**Text excerpt**:
----

ONE OF WISCONSIN’S GEM CITIES

From the Milwaukee Telegraph

 

            People who have not visited Waupaca during the past five years would hardly know the place were they suddenly left to its streets.  Few, if any, cities in the state have witnessed a more marked advance since 1890.  Last year alone there were added between 300 and 400 buildings of various descriptions, ranging in value from a few hundreds to $10,000, and numerous residences and business places have been materially improved, few wooden buildings of any character having escaped a coat or two of paint.  The painter (the house painter) when abroad in a city like Waupaca makes a wonderful transformation.  He has been abroad in that thrifty and handsome city to a marked degree.  Like many Wisconsin cities Waupaca does not fairly display its points of attractions to the hundreds of thousands of passengers who pass and repass it on the cars; but no man who has ever walked upon its streets, met its public spirited citizens, looked upon its long rows of substantial business houses, mainly of brick, noted its great number of fine residences, enjoyed its beautiful shade trees, observed its various manufacturing industries, looked upon its superior electric light system, etc., has gone away other than an admirer of Waupaca.  It has always been a modest city – too modest for its own good.  It has permitted a bushel to hide its light.  Its people have not reached out as they might well have done, as they ought to have done, as people in other cities do.  Had they done so, had they made a special effort to bring people to their borders, to add manufacturing industries, mercantile establishments, to extend their streets, improve their drives and advance their interests generally they would not have made efforts in vain, for people in search of a locality in which to make investments would not have to make a second visit to Waupaca to be convinced that it is a promising point, that it has a bright future, that it has many possibilities – that it is a good place to invest.

----

**Raw data**:

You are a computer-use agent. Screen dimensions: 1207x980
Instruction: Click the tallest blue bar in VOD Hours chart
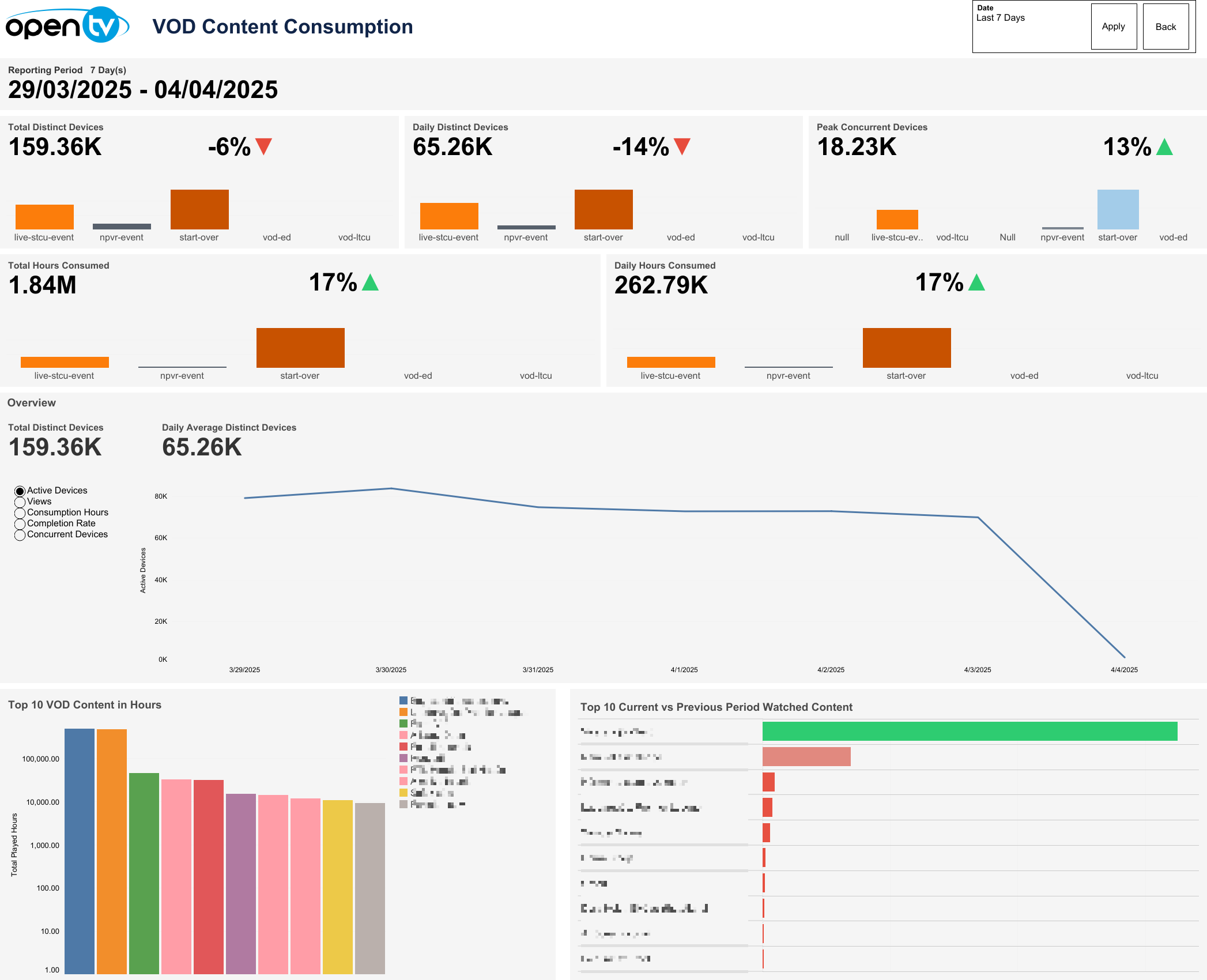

----

**Exercise task 1**: According to the Waupaca article, why would efforts to draw people and industry to the city not have been in vain? Answer in one to three sentences.
**Exercise task 2**: Continue the article on Waupaca after its last sentence.

**Right answer 1**: People looking for a place to invest would not need a second visit to Waupaca to be convinced. One visit would show them that it is a promising point with a bright future and many possibilities, and that it is a good place to invest.

**Right answer 2**:
            With such a location, the equal of any in the west in the matter of health, supplied with the purest of water, in the immediate vicinity of nearly a score of charming lakes, whose pebbly beaches and beautiful banks charm all visitors, the chief city of a large and populous county, there is no good reason why Waupaca should not today have 10,000 inhabitants instead of 3,500.  No city of its size has a better class of citizens, more industrious, more law abiding, more intelligent, more desirable.  It has long had a reputation for possessing a public school system of the very highest grade, and this fact has done much to give Waupaca its good name, both at home and abroad.  The people have always insisted upon thoroughly well qualified teachers, and there is not one of the dozen now employed but would be an ornament in Milwaukee schools.  Graduates from the Waupaca schools have one prominence in the professions, commercial life, manufacturing, editorial, public office, judiciary, army, legislative, literature, art and the sciences.  The education that bright boys and girls can acquire in a system of schools such as Waupaca’s is worth more to them than such an education as could have been acquired in any one of fifty western colleges that might be named, as those colleges were a quarter of a century ago.  This gives something of an idea of the advance in education that we have witnessed in our state during the past twenty five years. The public schools, however, have advanced more rapidly than the higher institutions of learning, and that is a good sign, something to be proud of, nothing to mourn over.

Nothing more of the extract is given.